Cotto was knocked-down twice―in the third and fourth rounds respectively―and found himself significantly bloodied up entering the latter rounds of the fight.
As Pacquiao continued to assert himself in the attack, Cotto couldn't seem to find an answer to any of the advances, prompting referee Kenny Bayless to stop the fight with 1 minute and 25 seconds left in the final round.
After the fight, Cotto returned to his comfortable 154-pound division and won the WBA Light Middleweight Title against Yuri Foreman and defended it twice agaisnt Ricardo Mayorga and Antonio Margarito.
Cotto is set to participate in his third attempt to defend his title against Floyd Mayweather, who moved up in weight for the fight on May 5, 2012.
Date: May 5, 2012
With barely a week until their encounter, Pay-Per-View King Floyd Mayweather and reigning WBA Light Middleweight Champion Miguel Cotto are sure to turn some heads their way come their Cinco De Mayo match up.
The odds are once again in Mayweather's favor, seeing as he has been through a parallel situation in the past. Mayweather vs. De La Hoya, which holds the top spot on this list, was held on the same day and venue and had the same weight-class title on the line.

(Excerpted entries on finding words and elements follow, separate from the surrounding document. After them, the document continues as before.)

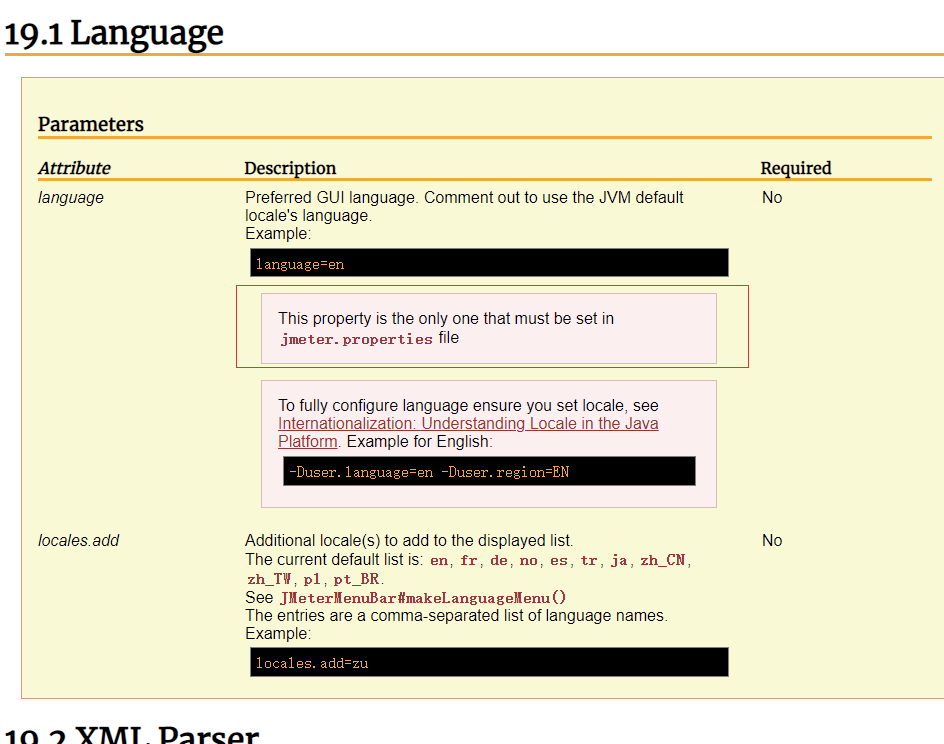Click the 19.1 Language section heading
Viewport: 944px width, 744px height.
click(113, 33)
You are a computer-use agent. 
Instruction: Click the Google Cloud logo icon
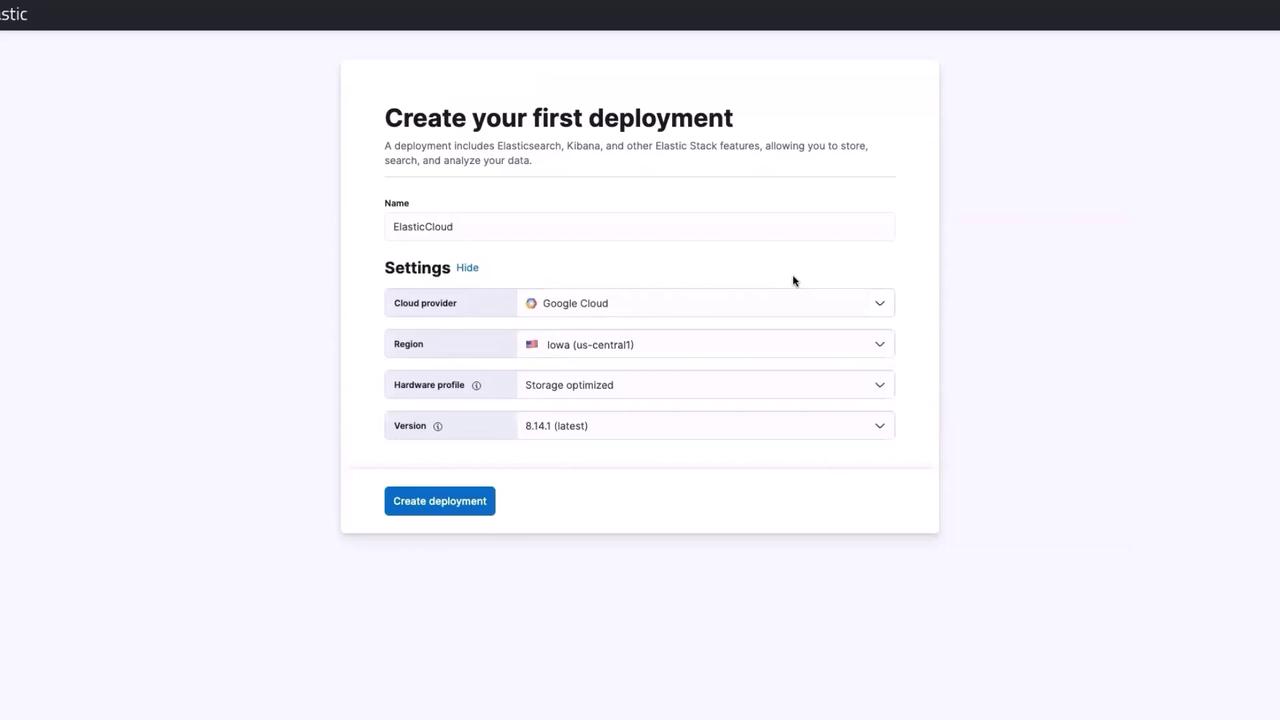(x=531, y=303)
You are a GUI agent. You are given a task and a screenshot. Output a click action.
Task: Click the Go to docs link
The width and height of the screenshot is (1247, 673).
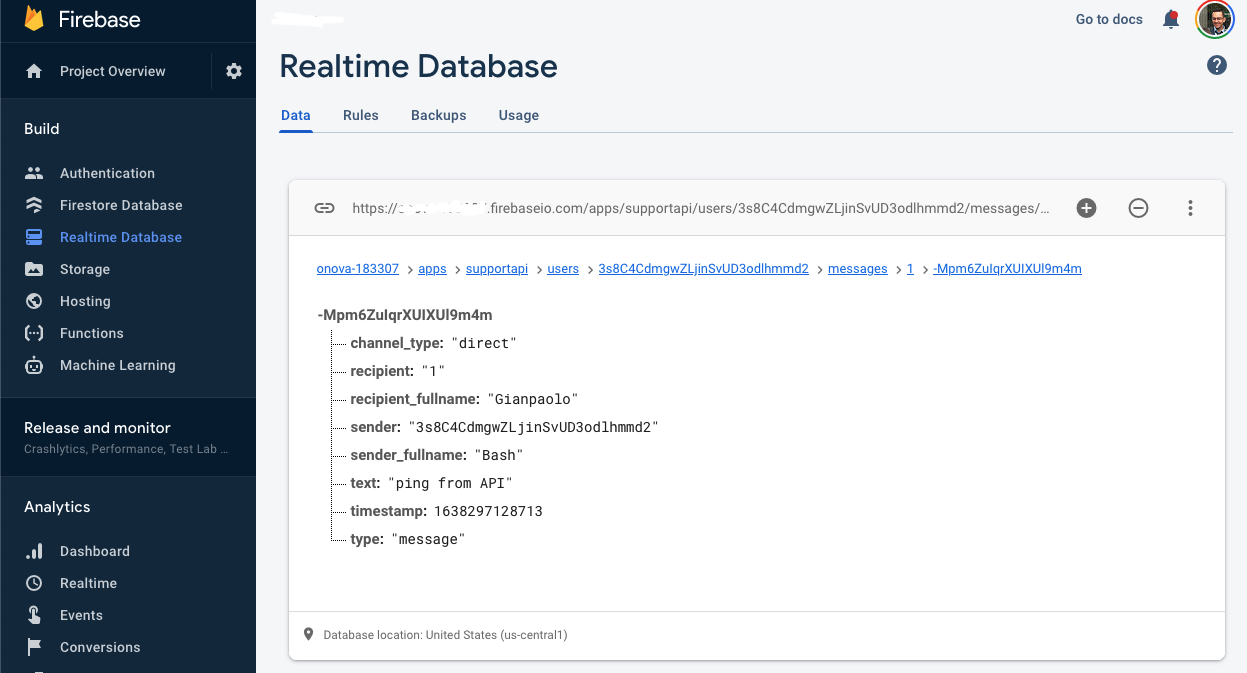click(x=1108, y=19)
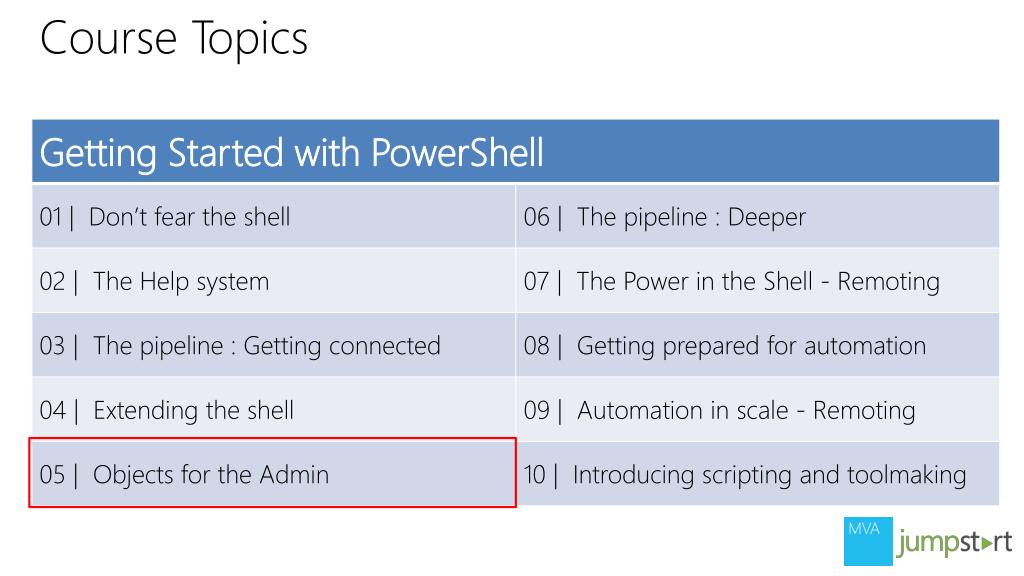Viewport: 1024px width, 576px height.
Task: Click the Getting Started with PowerShell header
Action: pyautogui.click(x=515, y=151)
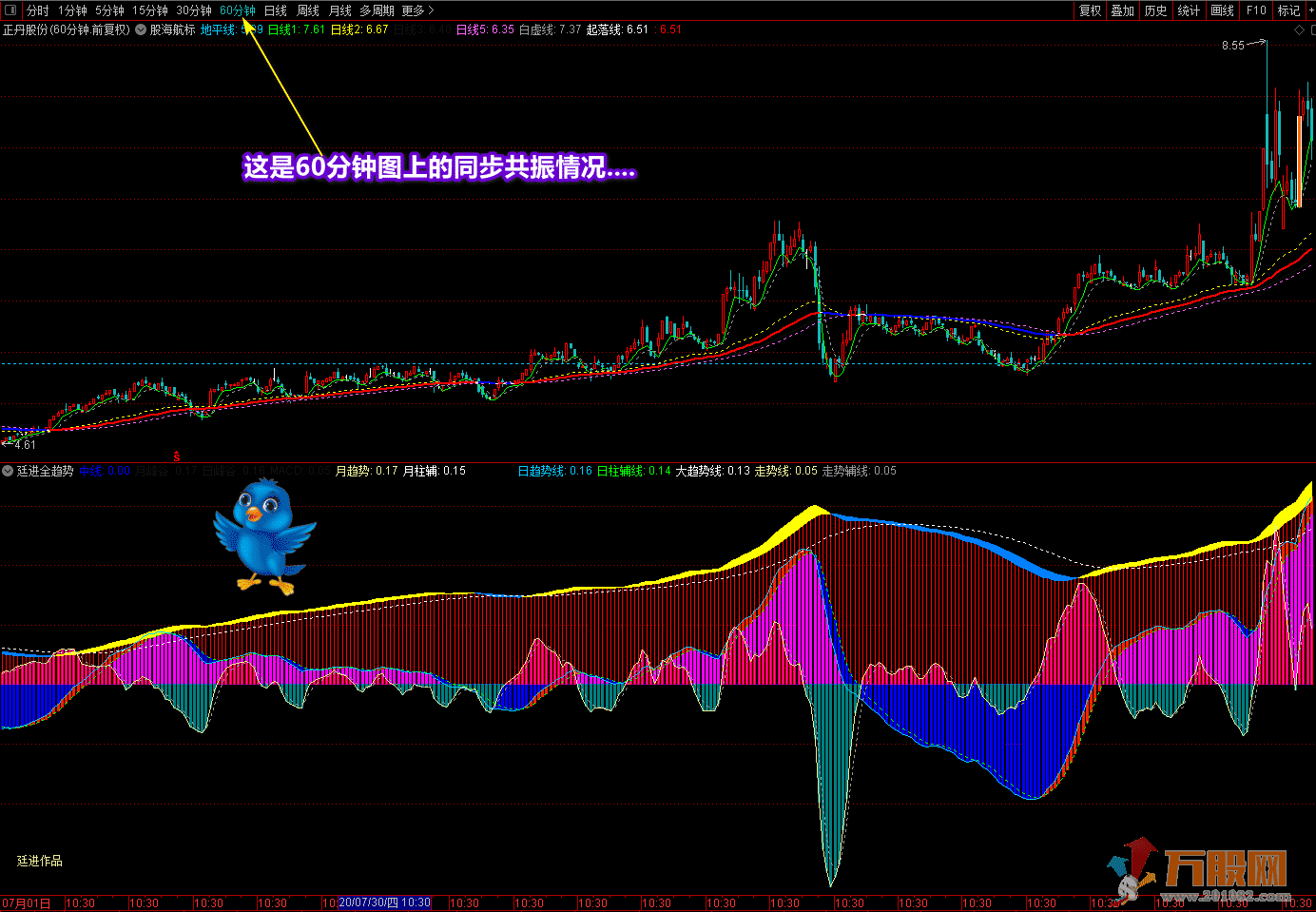Click the red S marker below price chart
Screen dimensions: 1316x912
pos(177,456)
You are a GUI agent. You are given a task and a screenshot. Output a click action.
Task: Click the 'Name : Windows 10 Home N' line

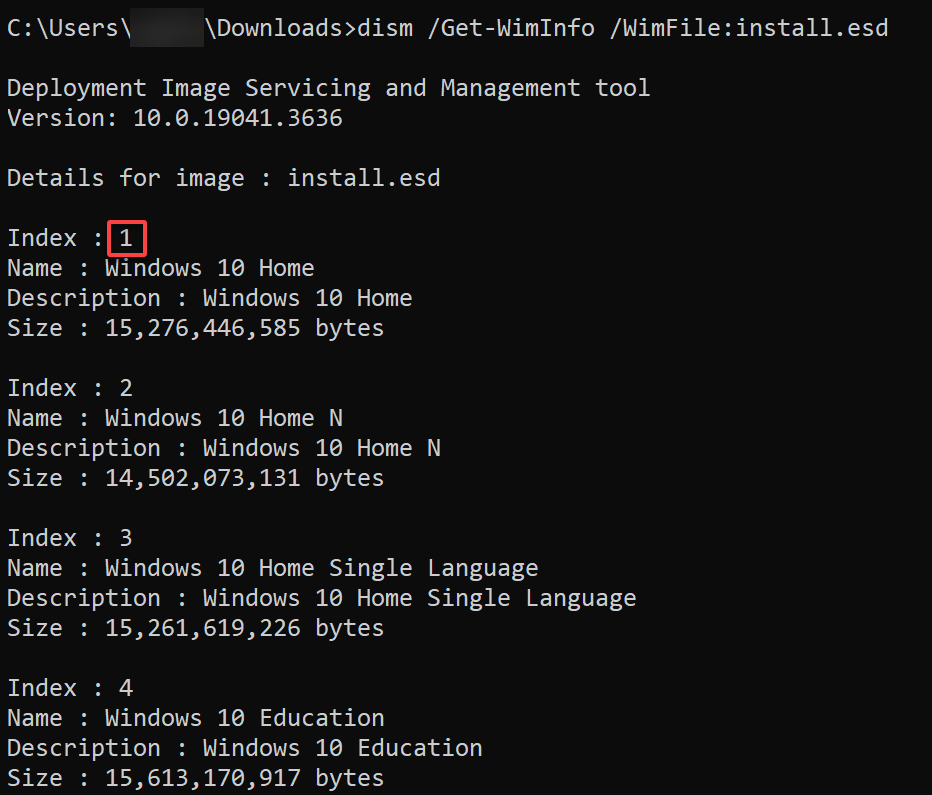[x=175, y=418]
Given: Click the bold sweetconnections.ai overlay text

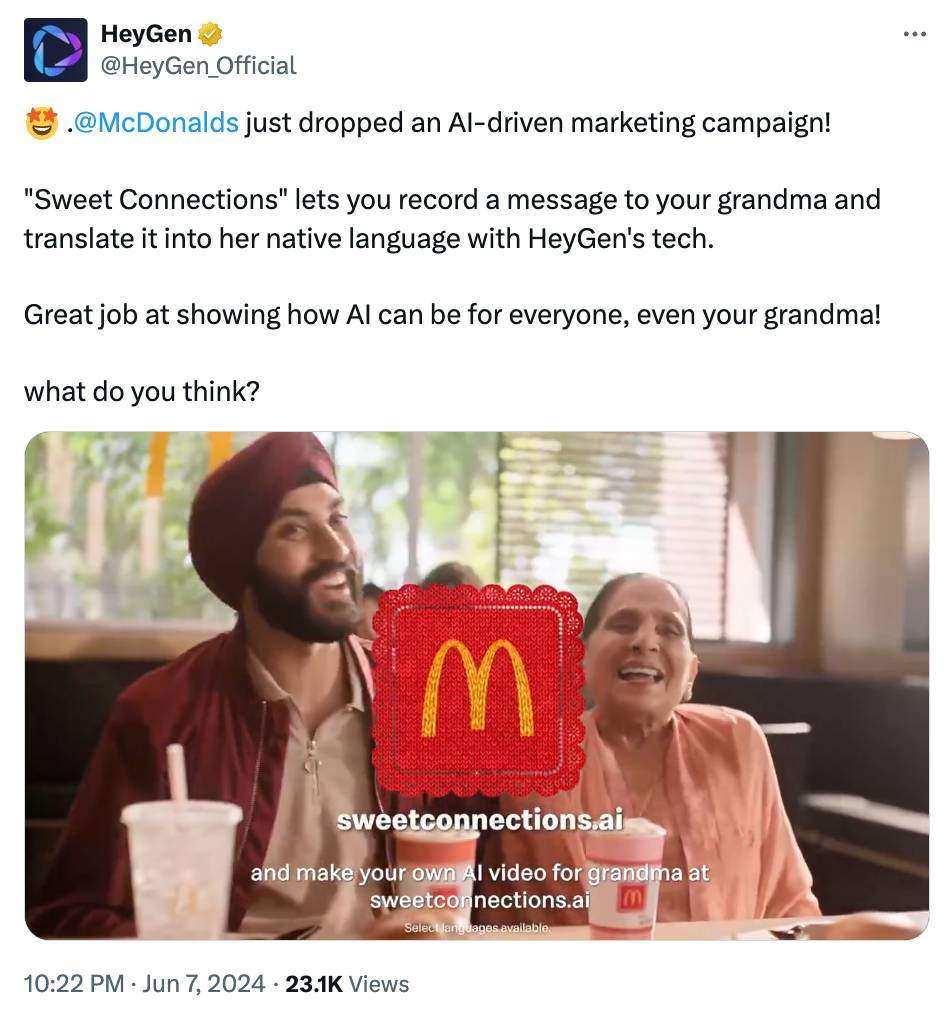Looking at the screenshot, I should [x=480, y=820].
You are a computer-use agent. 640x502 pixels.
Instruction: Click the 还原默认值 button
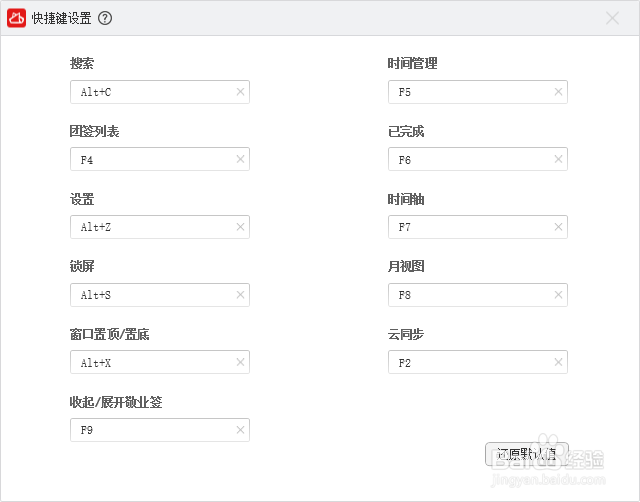pyautogui.click(x=526, y=454)
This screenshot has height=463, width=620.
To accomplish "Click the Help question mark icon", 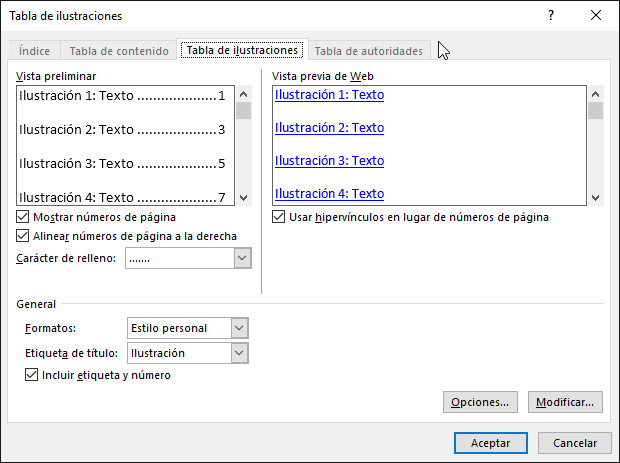I will coord(550,15).
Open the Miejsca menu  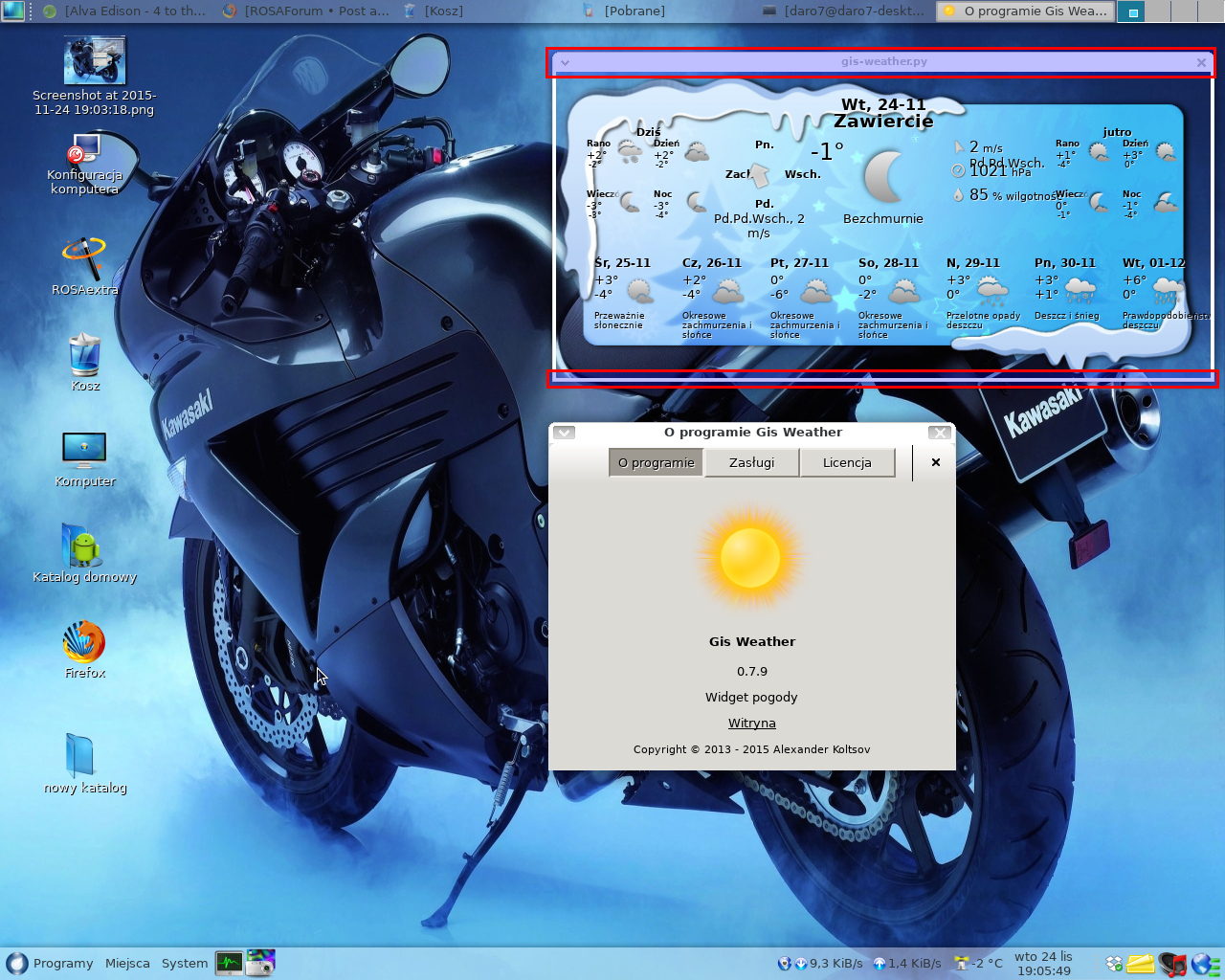(x=127, y=963)
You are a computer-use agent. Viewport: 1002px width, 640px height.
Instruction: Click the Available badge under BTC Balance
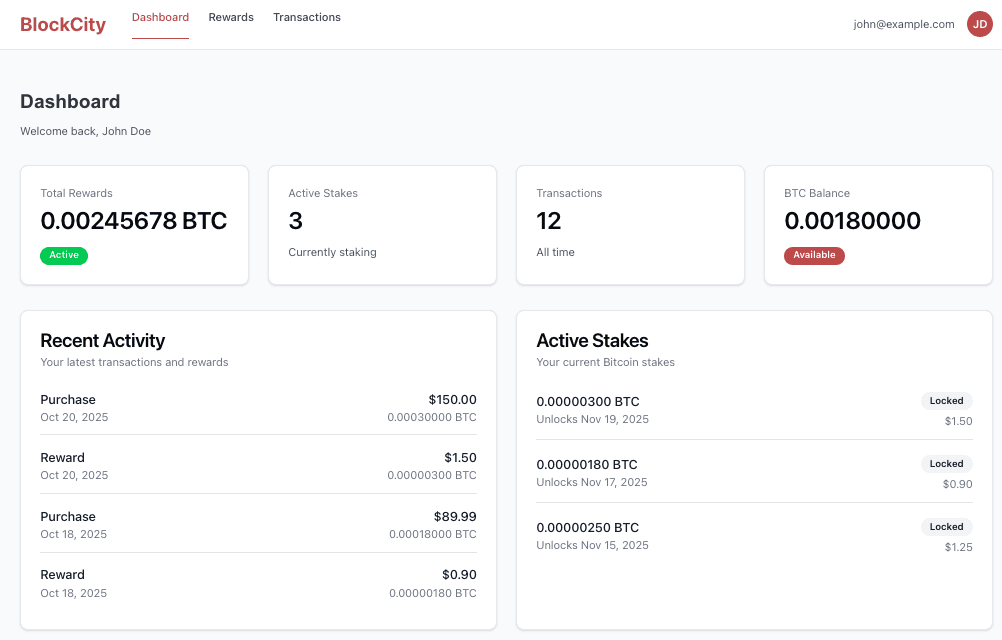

Though Cotto has two career losses to his name, Mayweather has stated that he looks at his Puerto Rican opponent as an undefeated fighter, seeing as that those only two losses came at the hands of Antonio Margarito―whom many suspected to have used illegal hand wraps loaded with plaster and Manny Pacquiao, who fought Cotto at a 145-pound catch-weight wherein Cotto couldn't cope with the changes from his walking-around weight of 154.
With the fight taking place in Mayweather's familiar territory at the MGM Grand Garden Arena in Las Vegas, the question as to whether Cotto can win a fight of this magnitude outside of the confines of Madison Square Garden (where he is undefeated) remains to be seen. Cotto's only two defeats also took place in the MGM Grand Garden Arena.
The fight should be a thrilling one, with the ever consistent Mayweather involved and with a rejuvenated Cotto, who just recently struck down his nightmares of Margarito in December of 2011.
Seeing as Mayweather's last three fights have all sold upward of a million Pay-Per-View units and Cotto becoming an extremely hot ticket, this fight will surely contend to be one of the biggest Pay-Per-View events in history.
The only question now is where will it place amongst the all-time greats?